(Dataset entries)
☆ ☆ ☆ ☆

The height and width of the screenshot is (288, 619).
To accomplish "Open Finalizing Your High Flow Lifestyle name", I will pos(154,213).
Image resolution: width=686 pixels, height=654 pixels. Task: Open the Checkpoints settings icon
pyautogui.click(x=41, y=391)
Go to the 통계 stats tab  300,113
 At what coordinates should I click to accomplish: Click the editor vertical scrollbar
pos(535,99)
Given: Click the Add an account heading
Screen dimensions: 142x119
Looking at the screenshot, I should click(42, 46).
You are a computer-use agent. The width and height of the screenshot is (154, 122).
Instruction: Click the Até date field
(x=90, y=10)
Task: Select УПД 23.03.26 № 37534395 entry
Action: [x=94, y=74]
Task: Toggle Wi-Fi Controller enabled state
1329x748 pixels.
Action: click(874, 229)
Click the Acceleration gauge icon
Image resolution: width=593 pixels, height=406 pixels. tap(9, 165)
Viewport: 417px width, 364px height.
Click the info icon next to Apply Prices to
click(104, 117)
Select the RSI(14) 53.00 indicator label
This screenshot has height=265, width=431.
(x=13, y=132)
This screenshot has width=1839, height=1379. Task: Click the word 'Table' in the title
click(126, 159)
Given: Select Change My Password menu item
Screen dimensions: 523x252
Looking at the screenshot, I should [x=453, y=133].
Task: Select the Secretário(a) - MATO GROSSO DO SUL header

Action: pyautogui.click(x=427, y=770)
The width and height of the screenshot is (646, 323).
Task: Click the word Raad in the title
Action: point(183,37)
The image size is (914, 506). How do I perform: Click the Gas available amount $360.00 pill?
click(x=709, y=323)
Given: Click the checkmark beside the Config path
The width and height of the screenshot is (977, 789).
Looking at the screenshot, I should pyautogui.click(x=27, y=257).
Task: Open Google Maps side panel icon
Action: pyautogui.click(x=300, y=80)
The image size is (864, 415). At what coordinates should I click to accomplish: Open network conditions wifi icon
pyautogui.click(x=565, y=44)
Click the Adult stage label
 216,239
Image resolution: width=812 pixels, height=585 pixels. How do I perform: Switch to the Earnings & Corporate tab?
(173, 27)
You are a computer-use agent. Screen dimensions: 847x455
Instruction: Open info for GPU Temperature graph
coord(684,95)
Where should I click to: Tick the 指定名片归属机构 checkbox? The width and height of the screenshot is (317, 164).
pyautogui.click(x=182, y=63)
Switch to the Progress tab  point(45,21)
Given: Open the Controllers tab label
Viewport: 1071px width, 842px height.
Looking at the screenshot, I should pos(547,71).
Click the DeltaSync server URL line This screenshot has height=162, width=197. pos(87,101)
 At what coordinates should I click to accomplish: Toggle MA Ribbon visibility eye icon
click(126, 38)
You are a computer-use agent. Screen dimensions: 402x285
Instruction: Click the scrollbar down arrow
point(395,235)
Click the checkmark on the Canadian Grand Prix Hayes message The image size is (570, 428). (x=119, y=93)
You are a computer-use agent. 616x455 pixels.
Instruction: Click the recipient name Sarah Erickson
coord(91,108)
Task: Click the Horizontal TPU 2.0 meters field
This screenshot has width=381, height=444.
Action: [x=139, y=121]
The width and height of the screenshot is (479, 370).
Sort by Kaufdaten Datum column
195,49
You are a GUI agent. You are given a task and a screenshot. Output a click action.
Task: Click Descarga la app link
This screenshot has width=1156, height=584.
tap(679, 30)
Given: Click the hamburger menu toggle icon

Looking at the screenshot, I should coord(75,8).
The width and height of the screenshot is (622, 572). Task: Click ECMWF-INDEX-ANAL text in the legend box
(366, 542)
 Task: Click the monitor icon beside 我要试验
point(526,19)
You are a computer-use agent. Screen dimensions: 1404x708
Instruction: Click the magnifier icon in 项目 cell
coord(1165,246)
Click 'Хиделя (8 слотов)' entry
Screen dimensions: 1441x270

☆ ☆ ☆ ☆

Reproduce the records above exactly. Leave nothing out.

> Written answer:
The height and width of the screenshot is (288, 619).
To accomplish "Open Finalizing Your High Flow Lifestyle name", I will pos(154,213).
Image resolution: width=686 pixels, height=654 pixels. Task: Open the Checkpoints settings icon
pyautogui.click(x=41, y=391)
Go to the 통계 stats tab  300,113
 At what coordinates should I click to accomplish: Click the editor vertical scrollbar
pos(535,99)
Given: Click the Add an account heading
Screen dimensions: 142x119
Looking at the screenshot, I should click(42, 46).
You are a computer-use agent. The width and height of the screenshot is (154, 122).
Instruction: Click the Até date field
(x=90, y=10)
Task: Select УПД 23.03.26 № 37534395 entry
Action: [x=94, y=74]
Task: Toggle Wi-Fi Controller enabled state
1329x748 pixels.
Action: click(874, 229)
Click the Acceleration gauge icon
Image resolution: width=593 pixels, height=406 pixels. tap(9, 165)
Viewport: 417px width, 364px height.
Click the info icon next to Apply Prices to
click(104, 117)
Select the RSI(14) 53.00 indicator label
This screenshot has height=265, width=431.
(x=13, y=132)
This screenshot has width=1839, height=1379. Task: Click the word 'Table' in the title
click(126, 159)
Given: Select Change My Password menu item
Screen dimensions: 523x252
Looking at the screenshot, I should [x=453, y=133].
Task: Select the Secretário(a) - MATO GROSSO DO SUL header

Action: pyautogui.click(x=427, y=770)
The width and height of the screenshot is (646, 323).
Task: Click the word Raad in the title
Action: point(183,37)
The image size is (914, 506). How do I perform: Click the Gas available amount $360.00 pill?
click(x=709, y=323)
Given: Click the checkmark beside the Config path
The width and height of the screenshot is (977, 789).
Looking at the screenshot, I should pyautogui.click(x=27, y=257).
Task: Open Google Maps side panel icon
Action: pyautogui.click(x=300, y=80)
The image size is (864, 415). At what coordinates should I click to accomplish: Open network conditions wifi icon
pyautogui.click(x=565, y=44)
Click the Adult stage label
 216,239
Image resolution: width=812 pixels, height=585 pixels. How do I perform: Switch to the Earnings & Corporate tab?
(173, 27)
You are a computer-use agent. Screen dimensions: 847x455
Instruction: Open info for GPU Temperature graph
coord(684,95)
Where should I click to: Tick the 指定名片归属机构 checkbox? The width and height of the screenshot is (317, 164).
pyautogui.click(x=182, y=63)
Switch to the Progress tab  point(45,21)
Given: Open the Controllers tab label
Viewport: 1071px width, 842px height.
Looking at the screenshot, I should pos(547,71).
Click the DeltaSync server URL line This screenshot has height=162, width=197. pos(87,101)
 At what coordinates should I click to accomplish: Toggle MA Ribbon visibility eye icon
click(126, 38)
You are a computer-use agent. Screen dimensions: 402x285
Instruction: Click the scrollbar down arrow
point(395,235)
Click the checkmark on the Canadian Grand Prix Hayes message The image size is (570, 428). (x=119, y=93)
You are a computer-use agent. 616x455 pixels.
Instruction: Click the recipient name Sarah Erickson
coord(91,108)
Task: Click the Horizontal TPU 2.0 meters field
This screenshot has width=381, height=444.
Action: [x=139, y=121]
The width and height of the screenshot is (479, 370).
Sort by Kaufdaten Datum column
195,49
You are a GUI agent. You are given a task and a screenshot. Output a click action.
Task: Click Descarga la app link
This screenshot has width=1156, height=584.
tap(679, 30)
Given: Click the hamburger menu toggle icon

Looking at the screenshot, I should coord(75,8).
The width and height of the screenshot is (622, 572). Task: Click ECMWF-INDEX-ANAL text in the legend box
(366, 542)
 Task: Click the monitor icon beside 我要试验
point(526,19)
You are a computer-use agent. Screen dimensions: 1404x708
Instruction: Click the magnifier icon in 项目 cell
coord(1165,246)
Click 'Хиделя (8 слотов)' entry
Screen dimensions: 1441x270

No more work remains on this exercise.